Can you return, word for word, everything from the start of the data below down to and including the line containing "coordinates (1281, 144)."? Omit the pictures.

[Text and item location data]
=====

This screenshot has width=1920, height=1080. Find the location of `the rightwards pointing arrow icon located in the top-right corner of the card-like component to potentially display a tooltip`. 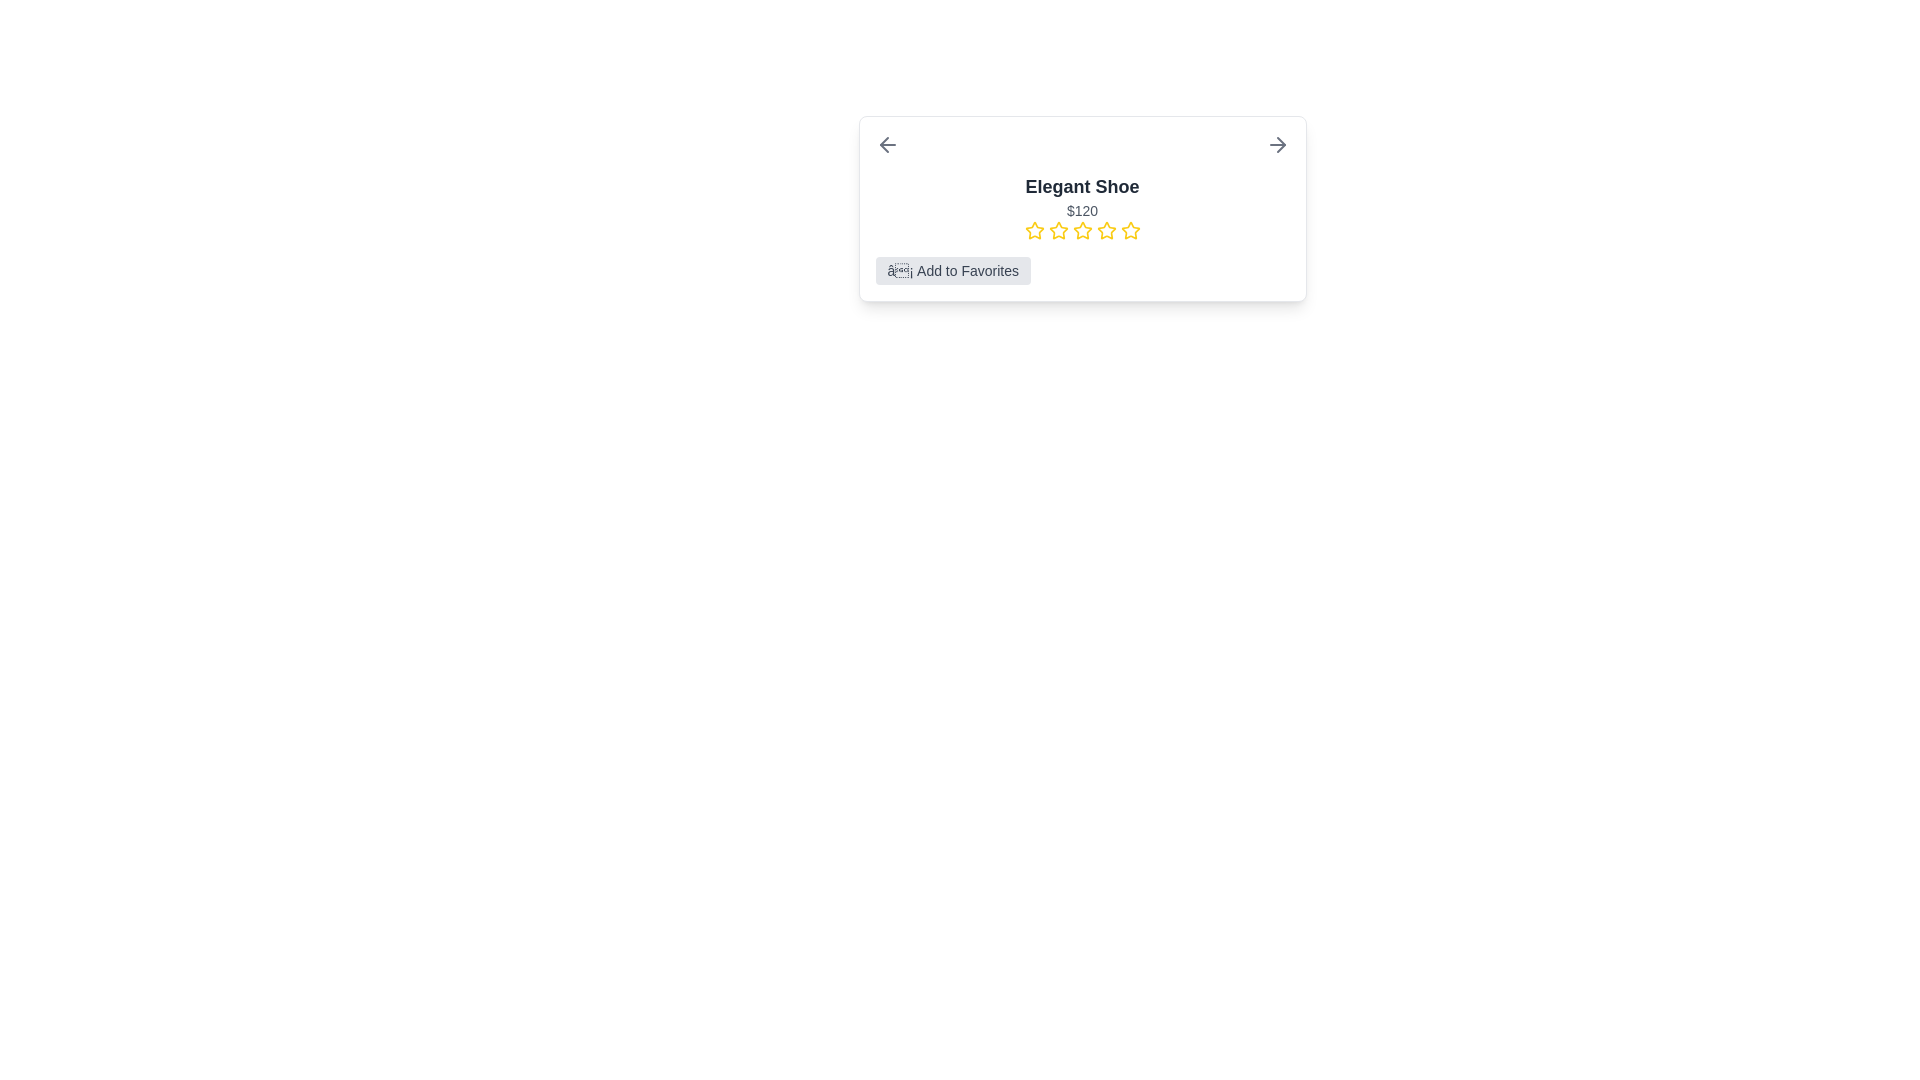

the rightwards pointing arrow icon located in the top-right corner of the card-like component to potentially display a tooltip is located at coordinates (1281, 144).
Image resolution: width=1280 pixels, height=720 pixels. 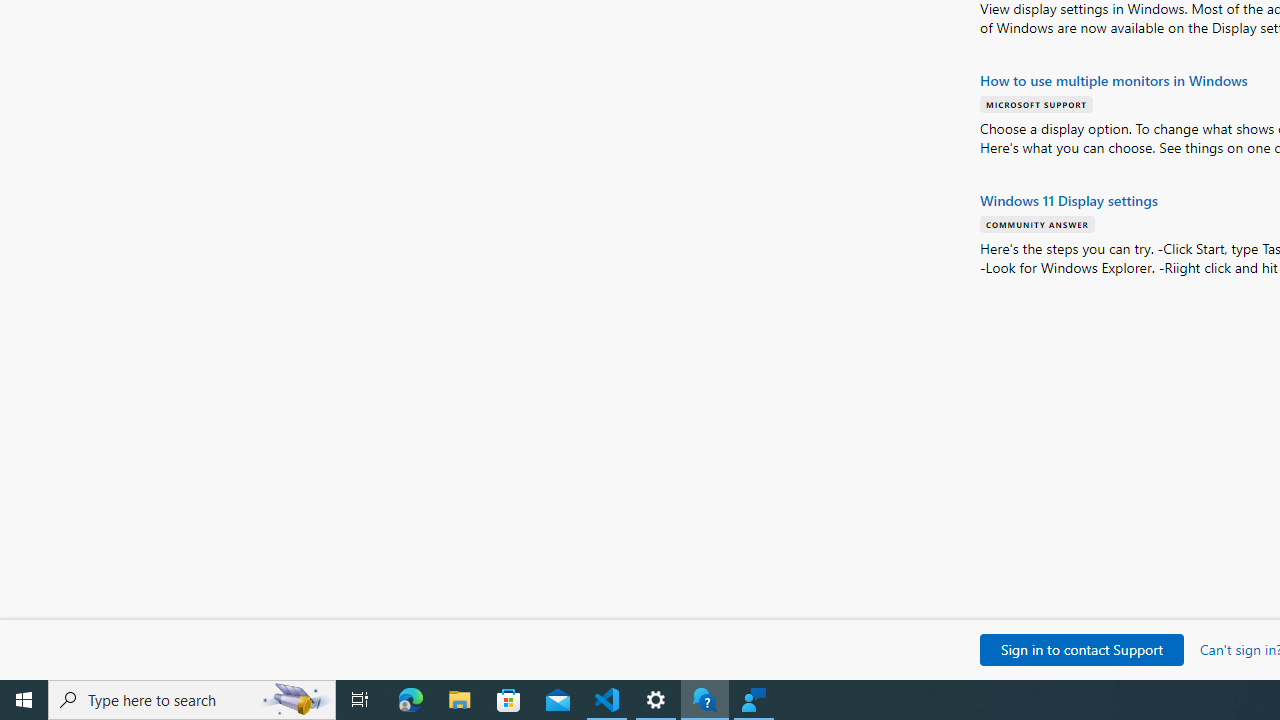 What do you see at coordinates (705, 698) in the screenshot?
I see `'Get Help - 1 running window'` at bounding box center [705, 698].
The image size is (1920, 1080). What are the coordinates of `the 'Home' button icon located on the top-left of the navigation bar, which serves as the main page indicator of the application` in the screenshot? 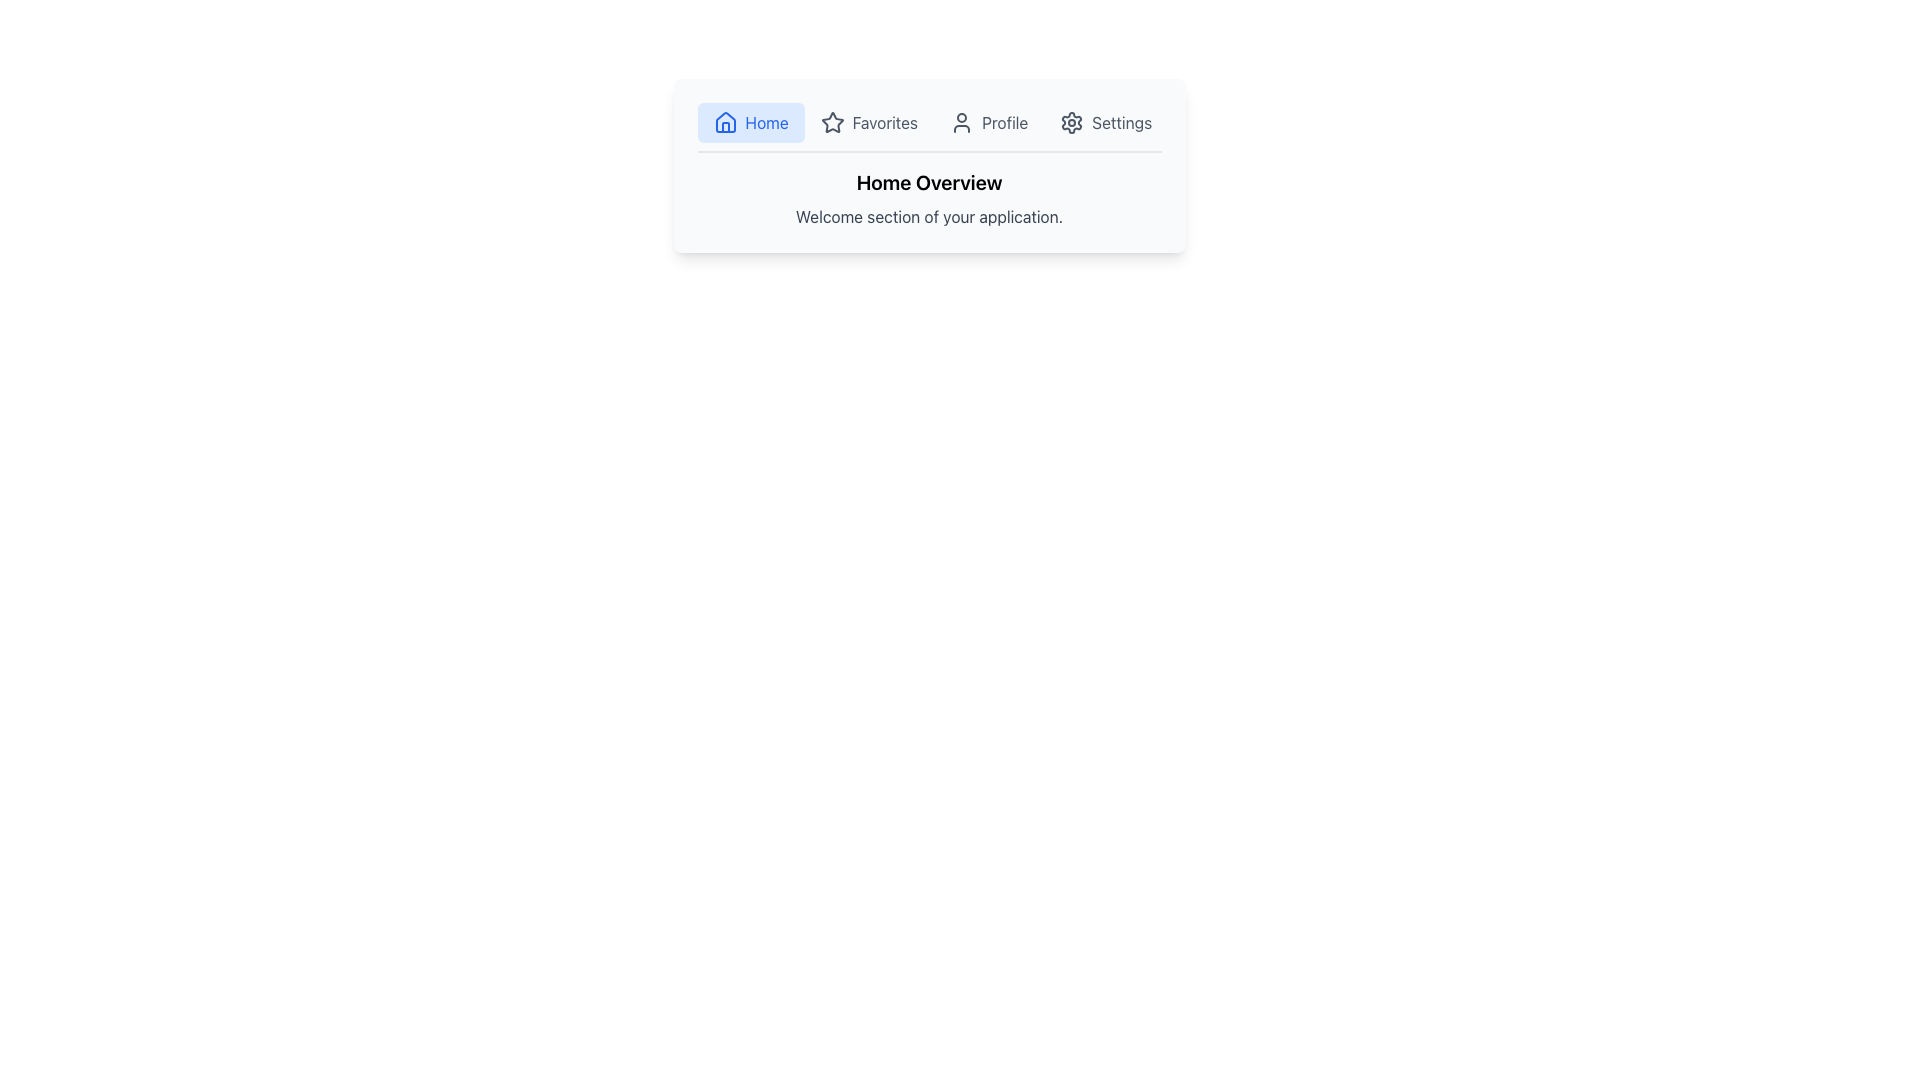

=====

Exercise response =>
This screenshot has width=1920, height=1080. Find the location of `the rightwards pointing arrow icon located in the top-right corner of the card-like component to potentially display a tooltip`. 

the rightwards pointing arrow icon located in the top-right corner of the card-like component to potentially display a tooltip is located at coordinates (1281, 144).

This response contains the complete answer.